*** DATA TO EXAMINE
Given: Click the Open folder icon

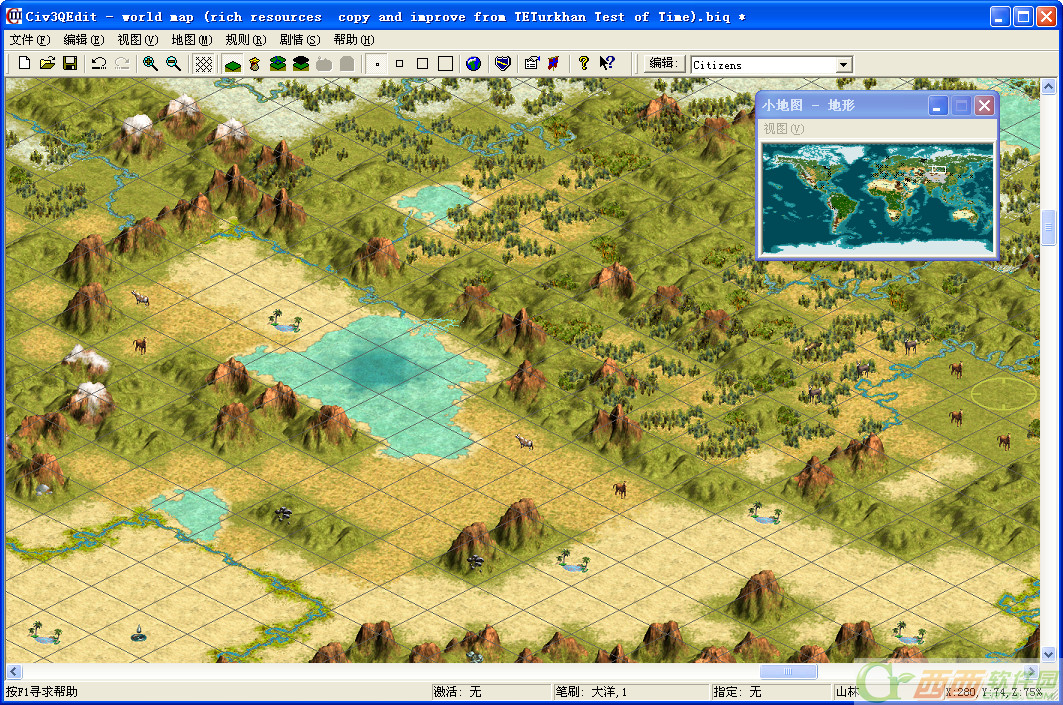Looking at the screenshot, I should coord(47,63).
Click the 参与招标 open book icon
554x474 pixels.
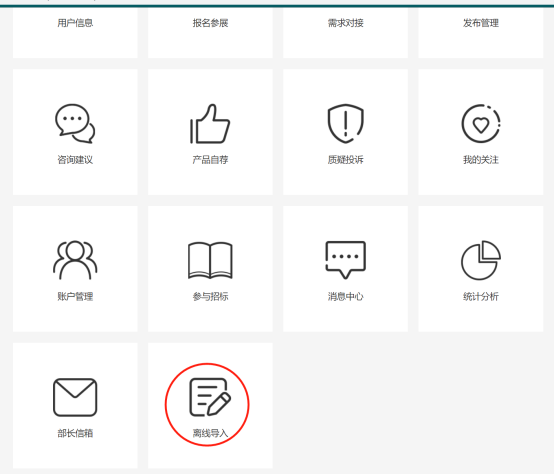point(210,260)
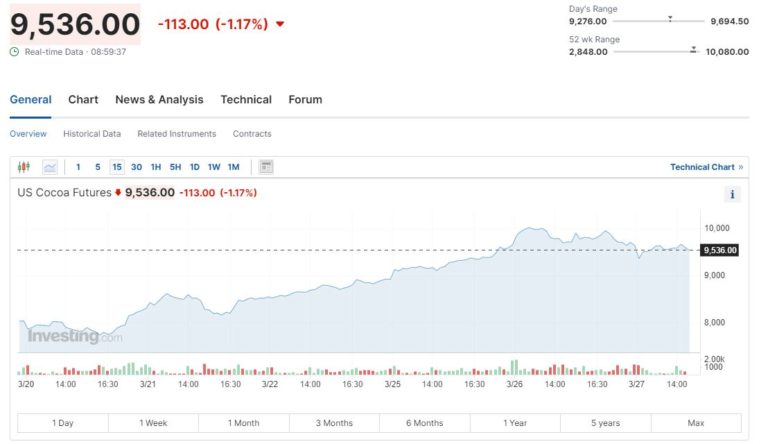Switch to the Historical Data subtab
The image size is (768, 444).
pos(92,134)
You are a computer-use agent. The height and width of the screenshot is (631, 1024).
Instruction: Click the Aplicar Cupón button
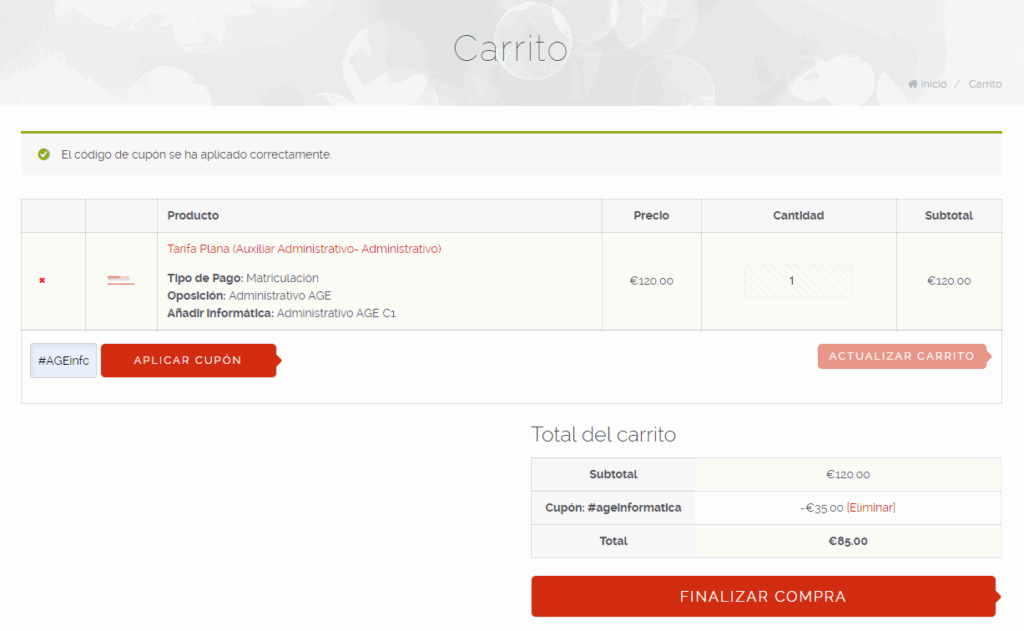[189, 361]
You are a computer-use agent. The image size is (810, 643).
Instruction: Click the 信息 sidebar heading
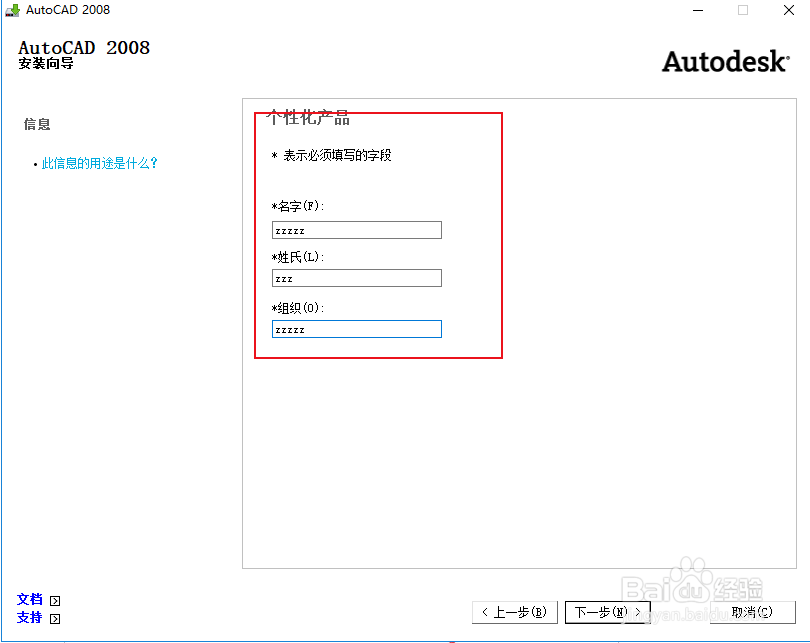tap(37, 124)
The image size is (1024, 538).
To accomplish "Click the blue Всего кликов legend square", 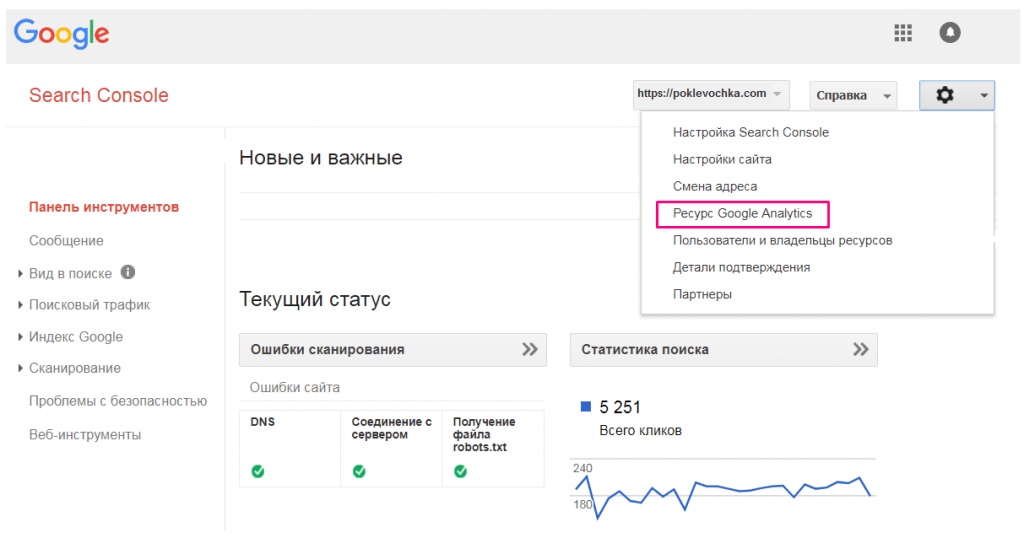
******
### TASK TO COMPLETE
Carry over each record above character for character, with the pictures left out.

### FINISHED EXERCISE
Given: Click the Open folder icon

Looking at the screenshot, I should coord(47,63).
Click the 参与招标 open book icon
554x474 pixels.
point(210,260)
Switch to the Historical Data subtab
The image size is (768, 444).
pos(92,134)
You are a computer-use agent. The height and width of the screenshot is (631, 1024).
Instruction: Click the Aplicar Cupón button
[189, 361]
You are a computer-use agent. The image size is (810, 643).
Instruction: Click the 信息 sidebar heading
tap(37, 124)
The image size is (1024, 538).
To accomplish "Click the blue Всего кликов legend square", 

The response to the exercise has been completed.